I wonder if anyone has tried the following exercise in experimental palaeontology? Take a hundred or so skeletons of laboratory mice, tie them in a cloth bag, and bash them around a bit with a cricket bat (readers in the Thirteen Colonies may substitute a baseball bat, if they wish). From this bag, randomly extract lots, each no more than one per cent by weight, and give each lot to one member of a panel of volunteers unaware of the nature of what went into the bag. Ask the members of the panel to pretend they are palaeontologists, and ask them to describe what they see. How many species are represented by the sample? How would one quantify the variation? Get them to measure things – bone lengths (assuming any bones survive the processing), tooth shape and so on.

Now the fun part. Ask the members of the panel to compare their samples and see if they can agree that they are the same or different.

I should add that DNA sequencing equipment may not be used in this experiment. Neither should one be allowed to use ZooMS (zooarchaeological mass spectrometry, which can extract an amazing amount of taxonomic information from otherwise uninformative scraps of bone), or compare proteomes extracted from ancient bone (another rising source of information in the identification of fossil material.)

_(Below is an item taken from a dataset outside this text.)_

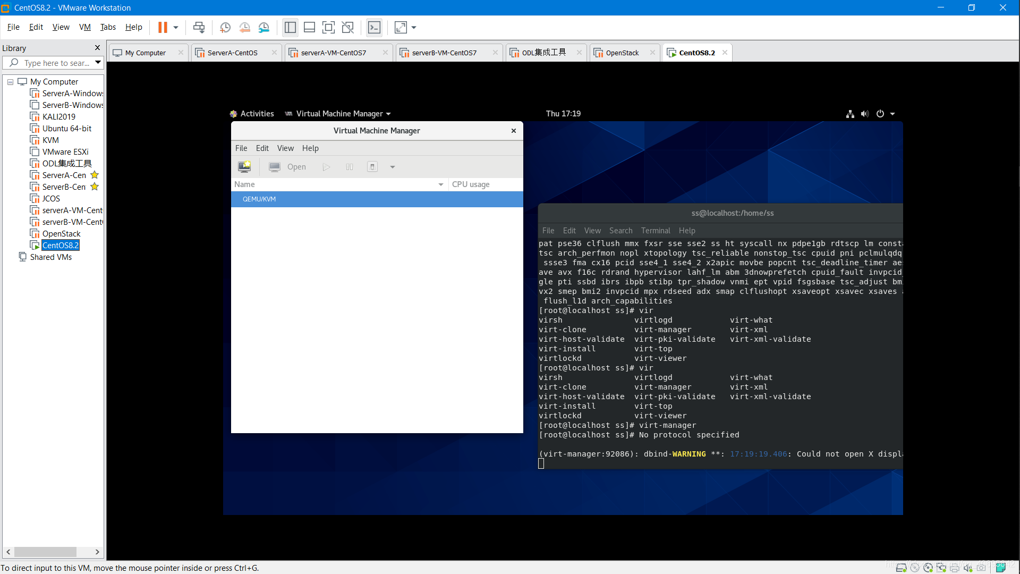Click the volume icon in GNOME status bar

[x=864, y=114]
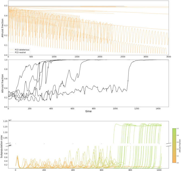
Task: Click the 0.5 tick on top plot
Action: [x=6, y=6]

If anyone has already done anything like this, please do let me know. If they haven’t, this could be the basis of someone’s next grant application. You read it here first, folks.

Go to the profile of Henry Gee

Henry Gee

Senior Editor Biological Sciences, Springer Nature

Ph.D. Zoology, University of Cambridge. B.Sc. Zoology & Genetics, University of Leeds. Joined Nature in 1987. Handles manuscripts for Nature in integrative and comparative biology, aliens from outer space, and other stuff. Recovering palaeontologist, contrarian, author, Rock God and wit.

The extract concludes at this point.